Experiment 2B: The "Meaning" Test
They took a verb that humans can't use in the passive voice (like "last") and edited the library so that "last" appeared in sentences where it was "affecting" things (like "The storm lasted the house down"—a made-up sentence where the house gets damaged).

  • Result: The robot started thinking "last" was more acceptable in the passive voice when it was used in these "damaging" contexts.
  • Conclusion: Meaning matters too. If the context suggests the object is being affected, the robot is more willing to use the passive voice.

Experiment 3: The "New Word" Test
To be super sure, they invented a brand new word (let's call it "Zorp") that didn't exist in the library at all. They taught the robot "Zorp" in two ways:

  1. High Frequency: They showed it "Zorp" 1,000 times in active sentences, but zero times in passive.
  2. Meaning: They showed "Zorp" in sentences where it either "hurt" things (High Affectedness) or just "existed" near things (Low Affectedness).
  • Result:
    • The more they saw "Zorp" in the active voice, the less likely they were to use it in the passive (Frequency wins).
    • The more they saw "Zorp" "hurting" things, the more likely they were to use it in the passive (Meaning wins).
    • Crucially: These two factors worked independently. They didn't cancel each other out; they just added up.

The Big Takeaway

The researchers found that both suspects are guilty.

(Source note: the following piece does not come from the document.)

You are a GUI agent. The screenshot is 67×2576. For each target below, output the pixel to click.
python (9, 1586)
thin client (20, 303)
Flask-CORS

  • Frequency (how often you see a pattern) helps you learn the rules.
  • Meaning (whether the action changes the object) helps you understand why the rule exists.

It's not just one or the other. It's like learning to drive: you learn the rules because you see other cars following them (frequency), but you also understand the logic behind the rules (safety/meaning).

Why Does This Matter?

This study is a big deal because it proves that neural networks (AI) can learn complex language rules just like humans do, using the same "clues" from the environment. It also gives scientists a new way to study human learning: instead of trying to control what a human child hears (which is impossible), we can control what a robot hears, see how it learns, and use that to understand how our own brains might be working.

In short: We learn language by counting patterns and understanding meanings, and AI is finally smart enough to show us how that works.